* START PAGE EXCERPT *

So, what is it about? Well, you can forget about a plot, because there is none. Just four characters and the stuff they do in an apartment. Rickard lives in his apartment together with his timid son Eric. The latter appears to suffer from some sort of autistic disorder or something (whatever it is, he's got mental issues). He also has a deformed hand and some very weird hobbies: he has worms for pets, he seems to collect dirt and junk in his room (don't ask me how it got there, since he is never seen leaving the apartment) and likes to listen to electronic noises and distortions through his headphones. Other than that, he does nothing. Rickard himself is into making home-made porn videos. Other than that, he too does nothing else. Geko is his friend and fellow porn actor who spends most of his time at Rickards place. Enter Tess, a quite attractive young blond girl who is into hard sex, make-up, taking a lot of showers and snorting coke (amongst other things in general). Now prepare yourself for a disturbing descent into the depraved minds of these four characters. Admittedly, this might seem fascinating or intriguing, but however, due to the lack of any form of coherency whatsoever, also prepare for boredom to kick in about halfway through the movie and best expect it to never go away.
Despite the nudity and pornographic subject matter in this film, no clearly visible shots of penetration are shown (though a rather explicit female masturbation scene does grace the screen for a minute there). However, a lot of other offensive images are being shown (along with plenty acts of the disturbed). Needless to go into them now (and besides that: I don't want to spoil anything for anyone), but I'll just name one random fact: You'll never look at a raw steak the same way again after having seen this film.

* END PAGE EXCERPT *
* START DATA SECTION *

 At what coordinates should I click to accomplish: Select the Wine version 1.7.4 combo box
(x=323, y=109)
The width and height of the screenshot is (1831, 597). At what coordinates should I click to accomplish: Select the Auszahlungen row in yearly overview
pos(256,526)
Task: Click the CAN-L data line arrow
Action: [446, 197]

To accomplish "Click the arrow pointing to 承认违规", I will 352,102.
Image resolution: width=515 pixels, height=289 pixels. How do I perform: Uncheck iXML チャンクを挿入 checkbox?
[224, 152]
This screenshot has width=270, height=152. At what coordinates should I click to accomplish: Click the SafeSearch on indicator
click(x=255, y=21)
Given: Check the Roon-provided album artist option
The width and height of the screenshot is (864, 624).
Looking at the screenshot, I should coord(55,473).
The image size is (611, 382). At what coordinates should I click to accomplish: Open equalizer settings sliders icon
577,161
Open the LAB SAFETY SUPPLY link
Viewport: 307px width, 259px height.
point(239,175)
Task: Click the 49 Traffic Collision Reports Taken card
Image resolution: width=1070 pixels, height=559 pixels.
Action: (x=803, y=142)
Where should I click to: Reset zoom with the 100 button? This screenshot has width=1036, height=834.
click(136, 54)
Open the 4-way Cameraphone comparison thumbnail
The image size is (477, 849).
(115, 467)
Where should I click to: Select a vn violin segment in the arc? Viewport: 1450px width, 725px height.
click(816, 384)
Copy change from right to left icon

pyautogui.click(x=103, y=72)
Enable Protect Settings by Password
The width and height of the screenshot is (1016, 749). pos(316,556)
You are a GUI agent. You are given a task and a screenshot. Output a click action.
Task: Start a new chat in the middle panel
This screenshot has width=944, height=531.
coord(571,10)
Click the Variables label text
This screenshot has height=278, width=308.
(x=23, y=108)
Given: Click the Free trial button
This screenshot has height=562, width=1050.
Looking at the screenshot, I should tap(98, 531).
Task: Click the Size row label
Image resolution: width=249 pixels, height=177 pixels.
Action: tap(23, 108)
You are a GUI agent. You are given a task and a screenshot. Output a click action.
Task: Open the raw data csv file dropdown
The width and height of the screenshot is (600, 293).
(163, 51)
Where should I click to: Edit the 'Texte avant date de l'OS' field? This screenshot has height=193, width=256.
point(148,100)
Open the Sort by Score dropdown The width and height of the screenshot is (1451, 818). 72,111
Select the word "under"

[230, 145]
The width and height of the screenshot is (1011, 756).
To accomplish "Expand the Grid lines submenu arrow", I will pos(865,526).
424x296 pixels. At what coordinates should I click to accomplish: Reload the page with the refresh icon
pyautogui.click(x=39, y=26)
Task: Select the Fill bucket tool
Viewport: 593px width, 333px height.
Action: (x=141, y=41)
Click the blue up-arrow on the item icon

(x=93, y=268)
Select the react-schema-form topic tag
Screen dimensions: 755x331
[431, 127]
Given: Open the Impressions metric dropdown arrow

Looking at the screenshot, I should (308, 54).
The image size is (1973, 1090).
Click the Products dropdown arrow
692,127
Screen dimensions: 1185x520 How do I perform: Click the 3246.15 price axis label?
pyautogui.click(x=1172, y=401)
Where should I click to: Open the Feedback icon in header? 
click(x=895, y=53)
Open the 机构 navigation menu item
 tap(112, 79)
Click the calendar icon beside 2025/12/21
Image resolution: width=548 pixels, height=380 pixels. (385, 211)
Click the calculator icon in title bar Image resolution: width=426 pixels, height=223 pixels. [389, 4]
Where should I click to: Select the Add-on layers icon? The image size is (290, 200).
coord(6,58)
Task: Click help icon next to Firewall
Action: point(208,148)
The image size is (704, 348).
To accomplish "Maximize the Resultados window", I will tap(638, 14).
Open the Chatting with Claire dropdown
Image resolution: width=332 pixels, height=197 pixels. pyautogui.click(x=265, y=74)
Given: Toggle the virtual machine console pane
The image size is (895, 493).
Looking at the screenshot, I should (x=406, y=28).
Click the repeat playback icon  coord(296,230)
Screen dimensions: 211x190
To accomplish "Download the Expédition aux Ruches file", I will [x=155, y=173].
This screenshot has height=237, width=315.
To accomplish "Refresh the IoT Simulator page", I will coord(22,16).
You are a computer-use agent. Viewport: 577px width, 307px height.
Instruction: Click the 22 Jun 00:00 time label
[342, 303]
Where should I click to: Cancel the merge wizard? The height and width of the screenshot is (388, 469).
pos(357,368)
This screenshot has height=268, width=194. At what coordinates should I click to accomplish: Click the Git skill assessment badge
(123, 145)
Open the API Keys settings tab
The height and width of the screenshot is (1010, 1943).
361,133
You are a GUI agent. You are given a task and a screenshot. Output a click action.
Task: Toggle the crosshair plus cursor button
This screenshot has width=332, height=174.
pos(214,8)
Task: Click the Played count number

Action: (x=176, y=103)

* END DATA SECTION *

• _WRITTEN TASKS_:
[A] According to the film review, what does Eric keep as pets?
[B] Reproduce the stretch of the film review from "Despite the nudity" through "seen this film.".

• _FULL ANSWERS_:
[A] Worms.

[B]
Despite the nudity and pornographic subject matter in this film, no clearly visible shots of penetration are shown (though a rather explicit female masturbation scene does grace the screen for a minute there). However, a lot of other offensive images are being shown (along with plenty acts of the disturbed). Needless to go into them now (and besides that: I don't want to spoil anything for anyone), but I'll just name one random fact: You'll never look at a raw steak the same way again after having seen this film.